◆ Task description ◆
When the string "icon" is part of a line below, that line should be copied.

(Dataset entries)
* * * * * * * * *
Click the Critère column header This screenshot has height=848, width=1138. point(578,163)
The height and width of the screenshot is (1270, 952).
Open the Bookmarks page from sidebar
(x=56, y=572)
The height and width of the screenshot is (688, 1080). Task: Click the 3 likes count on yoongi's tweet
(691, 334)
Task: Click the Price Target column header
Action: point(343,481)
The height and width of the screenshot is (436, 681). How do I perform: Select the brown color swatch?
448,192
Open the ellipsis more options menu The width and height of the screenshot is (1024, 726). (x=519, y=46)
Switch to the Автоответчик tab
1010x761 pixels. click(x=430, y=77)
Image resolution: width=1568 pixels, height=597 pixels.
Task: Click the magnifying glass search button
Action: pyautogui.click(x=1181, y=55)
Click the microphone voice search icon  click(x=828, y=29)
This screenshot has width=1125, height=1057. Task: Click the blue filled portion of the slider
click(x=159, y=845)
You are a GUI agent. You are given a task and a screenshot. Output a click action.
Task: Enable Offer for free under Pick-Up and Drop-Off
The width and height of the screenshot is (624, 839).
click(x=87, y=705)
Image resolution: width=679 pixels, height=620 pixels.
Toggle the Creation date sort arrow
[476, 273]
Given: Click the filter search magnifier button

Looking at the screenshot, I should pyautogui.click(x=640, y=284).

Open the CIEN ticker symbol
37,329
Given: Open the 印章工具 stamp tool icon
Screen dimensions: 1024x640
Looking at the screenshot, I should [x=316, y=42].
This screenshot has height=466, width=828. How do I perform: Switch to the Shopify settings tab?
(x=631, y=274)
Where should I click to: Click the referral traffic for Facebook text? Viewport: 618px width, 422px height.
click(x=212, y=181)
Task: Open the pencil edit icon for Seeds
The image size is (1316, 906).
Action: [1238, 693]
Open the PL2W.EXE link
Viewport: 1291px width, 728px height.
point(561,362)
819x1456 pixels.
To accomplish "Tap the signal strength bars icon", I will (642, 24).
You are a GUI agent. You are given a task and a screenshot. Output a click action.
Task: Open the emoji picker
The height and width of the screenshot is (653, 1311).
* * * * * * * * *
◆ Problem solution ◆
Click the microphone voice search icon  click(x=828, y=29)
Given: Open the 印章工具 stamp tool icon
Task: Open the pencil edit icon for Seeds
To accomplish "Tap the signal strength bars icon", I will (642, 24).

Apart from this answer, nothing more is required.